The second auditing area is technique. Technical professionals involved in the algorithm design and deployment should employ the necessary mechanisms to ensure data security and protection. They also need to apply explainability and traceability methods to explain AI to the user in an understandable way (explainability), and keep track of where the attributes for a decision established by AI come from (traceability).

The third auditing area is fairness. Any decision-making system can contain biases toward particular elements, and it is necessary to assess them for fairness. In the context of AI, fairness verification entails determining if biases are present according to pre-established criteria. For example, one approach to defining fairness measurements is to use an indicator called “individual fairness.”Citation56 This criterion generally finds application in economics to examine income distribution and inequality and assumes that similar people require equal treatment. Similarly, individual fairness can also be useful in determining equality among members of gender groups in AI healthcare systems.

▸ Dataset excerpt:
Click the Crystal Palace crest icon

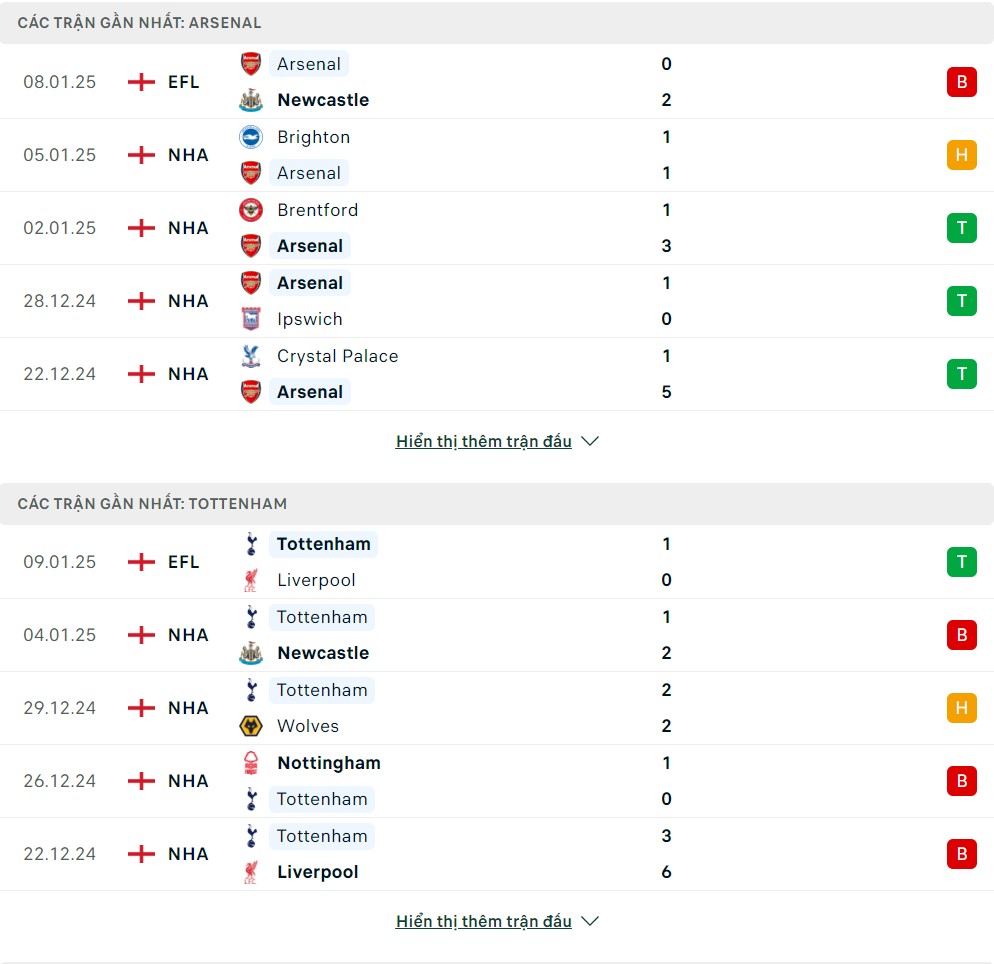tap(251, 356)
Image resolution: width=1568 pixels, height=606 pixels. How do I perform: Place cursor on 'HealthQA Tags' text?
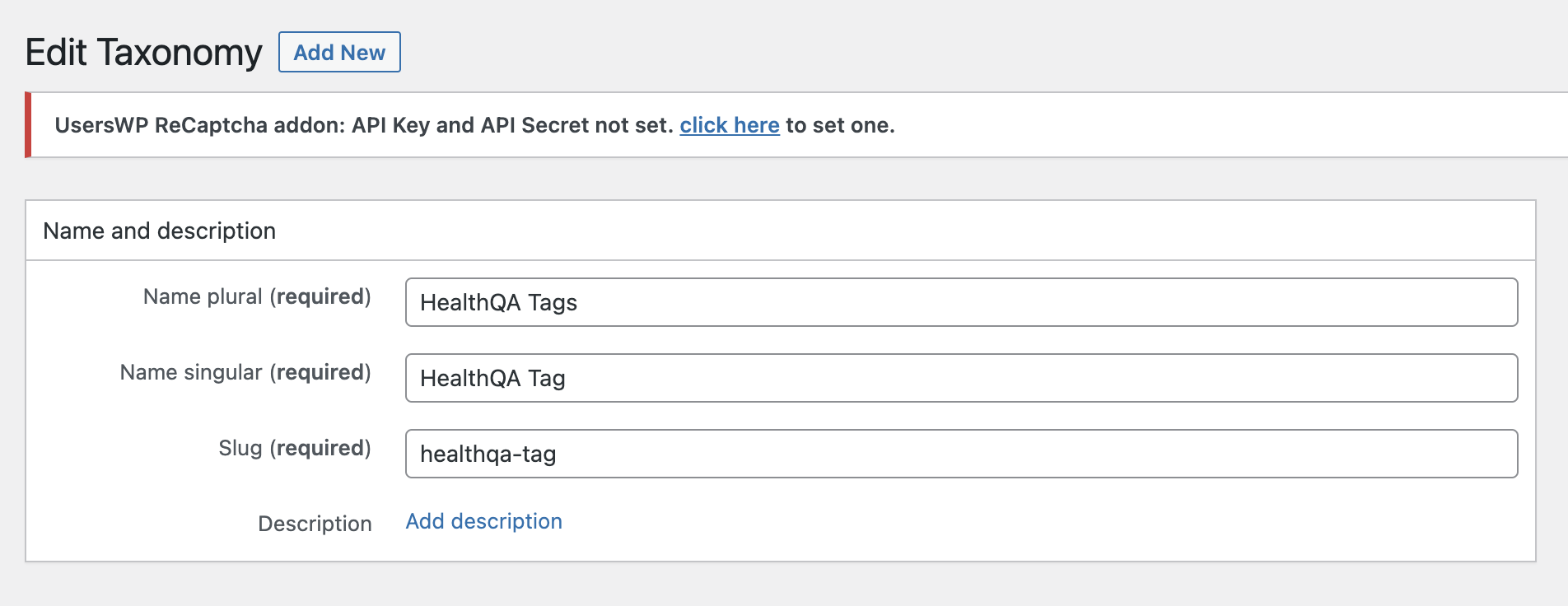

▸ Apply what you read:
#1 Condense the paragraph starting "The third auditing area is fairness" from the AI auditing extract into a short bulleted list that keeps its main facts.
#2 Continue the AI auditing extract from its last sentence.

▸ Responses in order:
#1
- Fairness is the third auditing area.
- Any decision-making system can contain biases toward particular elements, so it must be assessed for fairness.
- In AI, fairness verification means determining whether biases are present according to pre-established criteria.
- One way to define fairness measurements is an indicator called "individual fairness."
- This criterion is generally used in economics to examine income distribution and inequality, and it assumes that similar people require equal treatment.
- Individual fairness can also help determine equality among members of gender groups in AI healthcare systems.

#2
Implementing fair AI algorithms also implies the use of data quality (e.g., recent statistics on women’s side effects to a treatment). Even if an algorithm’s logic is right, the outcomes might be inaccurate if the input is incorrect. As a result, the existence of low-quality data might result in low-quality algorithm outputs. These inaccuracies might lead to a breach of fundamental rights, especially those related to privacy and data protection. Additionally, to ensure that an AI system designed specifically for a female patient population is fair, it is also necessary to verify whether cultural and social barriers are inherent in the system and that technical employees received appropriate training.Citation57

Implications for research

Despite recent advances in AI and increased investigation into how AI failures may hurt patients, few studies have specifically examined how AI affects women’s healthcare. This study intended to contribute to the understanding of this issue by offering a comprehensive review of the main challenges in this field as well as the many stakeholders involved. In addition, this work demonstrated that evaluating biases from different perspectives can provide insights into the possible challenges in developing and using AI systems. The FB technique utilized in this study provided a multidimensional view of AI decision-making through the analysis of possible outcomes (forward) as well as probable causes and subsequent remedial steps to avoid adverse effects on women’s health (backward). In particular, the most significant research value in the FB approach lies in the “backward” interpretation of the analysis. Generally, research methods employed to examine complex problems involve progressive reasoning, which entails solving tasks of increasing complexity by building on top of previously acquired knowledge. Progressive reasoning can be effective because it provides a solid foundation for reaching conclusions and has no restrictions on the evidence produced from it. However, as stated by Partridge and Hussain,Citation58 AI problems are “intractable,” meaning that they “cannot be solved within the bounds of finite time and computational resources.” Thus, AI problems may have different elements of representation and explanation and may require problem-solving techniques that proceed along several dimensions. As a result, the use of the FB technique in this study can aid in performing different evaluations of AI issues, making it simpler for researchers to discover emerging obstacles as well as divergences between theory and practice.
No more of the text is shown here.